Failure to Ensure Resident Freedom from Physical Restraints
Penalty
Summary
The facility failed to ensure that a resident was free from the use of physical restraints, as required by regulation. On the evening of the incident, two CNAs were observed tying a sheet around a resident's waist and securing it to the back of a chair, while an LPN was present in the room. The incident was witnessed by another CNA, who reported it to the lead CNA, and subsequently to facility administration. The resident involved had severe cognitive impairment, with a diagnosis of dementia and anxiety, and had a history of agitation and striking at staff, but there was no physician order or care plan in place for the use of physical restraints for this resident. Facility documentation, including incident reports and witness statements, confirmed that the staff involved had knowledge of the facility's restraint policies, which prohibit the use of physical restraints for staff convenience and require a physician's written order for any restraint use.

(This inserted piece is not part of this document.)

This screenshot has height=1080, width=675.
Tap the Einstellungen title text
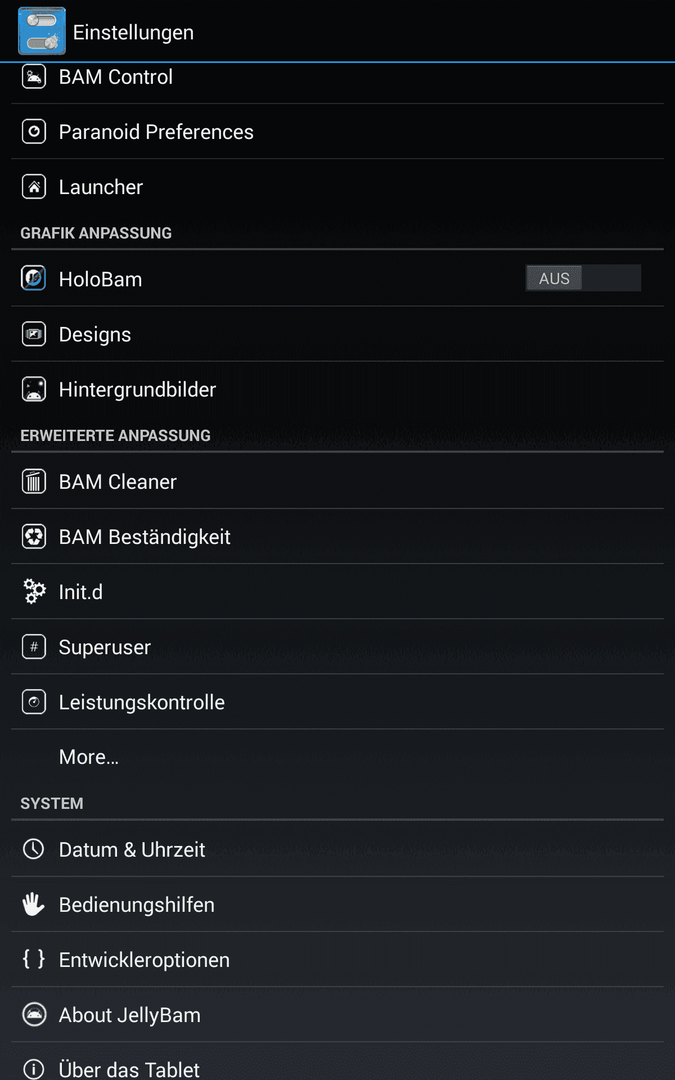(x=133, y=32)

Despite this, the staff proceeded to restrain the resident without proper authorization or documentation. The facility's investigation included review of personnel files, interviews with involved staff, and review of relevant policies, all of which indicated that the restraint was not care planned or medically authorized. The incident was reported to the appropriate authorities, and the facility's internal investigation found that the staff involved had violated facility policy regarding restraint use. The resident was assessed following the incident, with no negative outcomes documented. The deficiency was identified based on observations, interviews, and review of facility records, which demonstrated a failure to protect the resident's right to be free from physical restraints except as authorized for medical treatment.